**What to work on:**
- a) According to the Monster Hunter passage, how many weapons does the game offer?
- b) Pick up the Monster Hunter passage after its final sentence and keep writing in the same voice.

**Passage shown:**

To newcomers, Monster Hunter makes an appalling first impression. Its systems are complex and abstruse, its tutorialisation is not even close to adequate, and the combat will feel slow and clunky as your moves lack any form of aim assist, often move you out of position, and the camera lock-on works in an idiosyncratic way to track the monster while your character's movement works completely independent of it, making the feature borderline useless. If your weapon is drawn, should you want to perform any action that does not involve its use, like eating consumables, you must endure the sheathe animation, the consume animation and the unsheathe animation as you re-enter the fray. Monster attacks will frequently send you flying and your attacks will regularly be interrupted by stun, tremor, sleep and shock effects. Getting used to all of these user hostile quirks makes for a rough first few hours, and I would likely have put the game down were it not for the fact I bought it to play with a couple of friends.

Then I found the insect glaive. Airborne monsters were no longer such an issue because I could launch myself into the air with them. I could mount almost any monster at will and launch a flurry of blows which would stun it for a good few seconds of uninterrupted ass-whooping. I could vault out of the way of incoming attacks. Then I discovered there was a whole new set of moves which opened up if I sent out and recalled my kinsect to collect extracts from various parts of the monster, making this weapon I already liked approximately ten times better. I could also leave the kinsect out to auto-attack the monster, leaving dust clouds behind which would induce extra status effects on the monster if I hit them while it was nearby. This thing was magnificent. Why would anyone possibly want to use anything else? I had found my weapon and it had it all. Only it didn't. There are many things the insect glaive is not at all good at and there are many reasons to use any one of the game's 14 weapons, which are all equally viable and feel completely different to use. You will find people trash talking certain weapons in forums, but the truth of the matter is that the right weapon for any given fight is the one that resonates with you.

The sheer depth and malleability of Monster Hunter's weapon system is its crowning achievement. The game only gets good once you find your weapon, but this process is much more difficult than it should be. The worst weakness of MHW's uniformly abysmal tutorialisation is its failure to clearly explain the nuance of each weapon and guide the player through its application. It lays out a small handful of combos in a guidebook and calls it a day. To play well you need to know which combos end with a cool down period, which moves transition into other combos, which moves offer animation cancelling and which don't - there are some weapons which even rely on animation cancelling to perform some of their core functions, and the game explains none of this. It is borderline mandatory that a new player watch some helpful weapon tutorials on YouTube to learn the most basic information which should have already been conveyed in-game. I would not blame anyone for giving up on a game which gives up on the player before they've even started, but they would be missing out on an unrefined gem in MHW.

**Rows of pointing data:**
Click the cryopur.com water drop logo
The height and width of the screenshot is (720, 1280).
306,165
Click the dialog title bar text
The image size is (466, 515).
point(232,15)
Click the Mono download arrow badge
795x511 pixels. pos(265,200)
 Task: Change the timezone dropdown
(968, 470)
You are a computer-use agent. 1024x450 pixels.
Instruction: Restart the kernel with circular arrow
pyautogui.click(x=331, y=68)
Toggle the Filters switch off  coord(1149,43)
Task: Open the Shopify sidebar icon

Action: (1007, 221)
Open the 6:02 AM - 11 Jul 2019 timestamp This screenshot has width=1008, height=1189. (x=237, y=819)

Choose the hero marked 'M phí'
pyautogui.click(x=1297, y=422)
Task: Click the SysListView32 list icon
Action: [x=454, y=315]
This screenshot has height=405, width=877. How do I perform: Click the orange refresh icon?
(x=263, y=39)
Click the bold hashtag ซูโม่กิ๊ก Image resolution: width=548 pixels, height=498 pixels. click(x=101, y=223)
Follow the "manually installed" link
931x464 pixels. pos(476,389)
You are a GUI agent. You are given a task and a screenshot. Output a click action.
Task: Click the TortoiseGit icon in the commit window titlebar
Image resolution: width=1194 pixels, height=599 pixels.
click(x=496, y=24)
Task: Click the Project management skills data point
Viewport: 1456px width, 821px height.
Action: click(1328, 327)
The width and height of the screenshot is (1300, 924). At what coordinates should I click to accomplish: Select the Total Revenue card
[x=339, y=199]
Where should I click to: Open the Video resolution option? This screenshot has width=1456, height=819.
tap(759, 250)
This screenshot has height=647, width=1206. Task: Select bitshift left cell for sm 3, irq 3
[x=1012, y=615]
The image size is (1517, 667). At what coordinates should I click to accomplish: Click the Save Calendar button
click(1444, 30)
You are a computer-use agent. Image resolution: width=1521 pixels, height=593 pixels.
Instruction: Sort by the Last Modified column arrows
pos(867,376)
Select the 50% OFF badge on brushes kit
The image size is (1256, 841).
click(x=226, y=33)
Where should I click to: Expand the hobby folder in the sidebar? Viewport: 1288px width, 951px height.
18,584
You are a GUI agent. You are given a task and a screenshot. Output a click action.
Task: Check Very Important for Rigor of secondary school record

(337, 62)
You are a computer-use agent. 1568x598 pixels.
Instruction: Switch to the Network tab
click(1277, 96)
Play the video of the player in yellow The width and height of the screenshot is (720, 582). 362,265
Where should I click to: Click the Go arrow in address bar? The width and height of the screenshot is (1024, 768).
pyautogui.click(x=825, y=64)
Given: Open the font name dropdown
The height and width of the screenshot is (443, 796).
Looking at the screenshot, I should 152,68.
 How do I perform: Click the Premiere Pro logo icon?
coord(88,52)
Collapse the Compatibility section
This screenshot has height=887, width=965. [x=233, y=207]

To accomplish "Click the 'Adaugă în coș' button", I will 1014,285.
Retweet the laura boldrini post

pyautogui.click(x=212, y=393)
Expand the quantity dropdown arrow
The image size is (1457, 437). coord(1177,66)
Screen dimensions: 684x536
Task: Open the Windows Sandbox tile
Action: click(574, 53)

**Answers to the tasks:**
- a) Fourteen.

- b)
The core gameplay loop revolves around (would you believe it) hunting monsters. You don't do this in any conventionally narrative-based format which would see you progressing through a series of new levels, taking out chaff and fighting the boss before moving onto something new. In MHW all of your fights take place within 5 environments. They are essentially arenas, though describing them as such is to undersell their size and the intricacy of their ecosystems. Other monsters may stumble upon/into your fight and engage in a battle of supremacy not with you, but with the other monster. Insects may stun you (or the monster), plants may poison you (or the monster), frogs might explode upon you (or the monster). It allows for emergent gameplay in which no mission plays exactly like another. You are also given tools to control this chaos - balls of excrement can be stashed in your pouch and thrown at intruding monsters until they leave (yes, really), and environmental hazards can be triggered from afar to your advantage. Each mission will have you tasked with hunting anywhere from 1 to 3 large monsters. You will whack a monster around within an area of the map before it gets tired and moves somewhere else, giving you some breathing time to sharpen your weapon and heal up. New players can expect a monster to take anywhere from 20 to 40 minutes to defeat, though these times will come down considerably with experience.

Your motivation for hunting? The sweet loot drops. Every monster has its own weapon and armour tree and drops crafting materials for it. Monster Hunter's armour system is unusual insofar as a piece of armour's defence rating is only of secondary concern - what you're concerned about is the skills it imparts. The user hostile quirks I mentioned earlier? Almost all of them can be negated through skills. What five-piece armour combination (head through feet) best fits together to allow you to play the game as you like? There are dozens upon dozens of skills, but only a few can fit into a single build, so if you take stun immunity, maybe you don't have room to enhance your damage or avoid reacting to monster roars with other skills. It's a jigsaw puzzle of priorities with no correct answers. Though like almost everything in MHW almost none of the skills are straightforward in how they are applied, so again, watch a YouTube tutorial to get your bearings.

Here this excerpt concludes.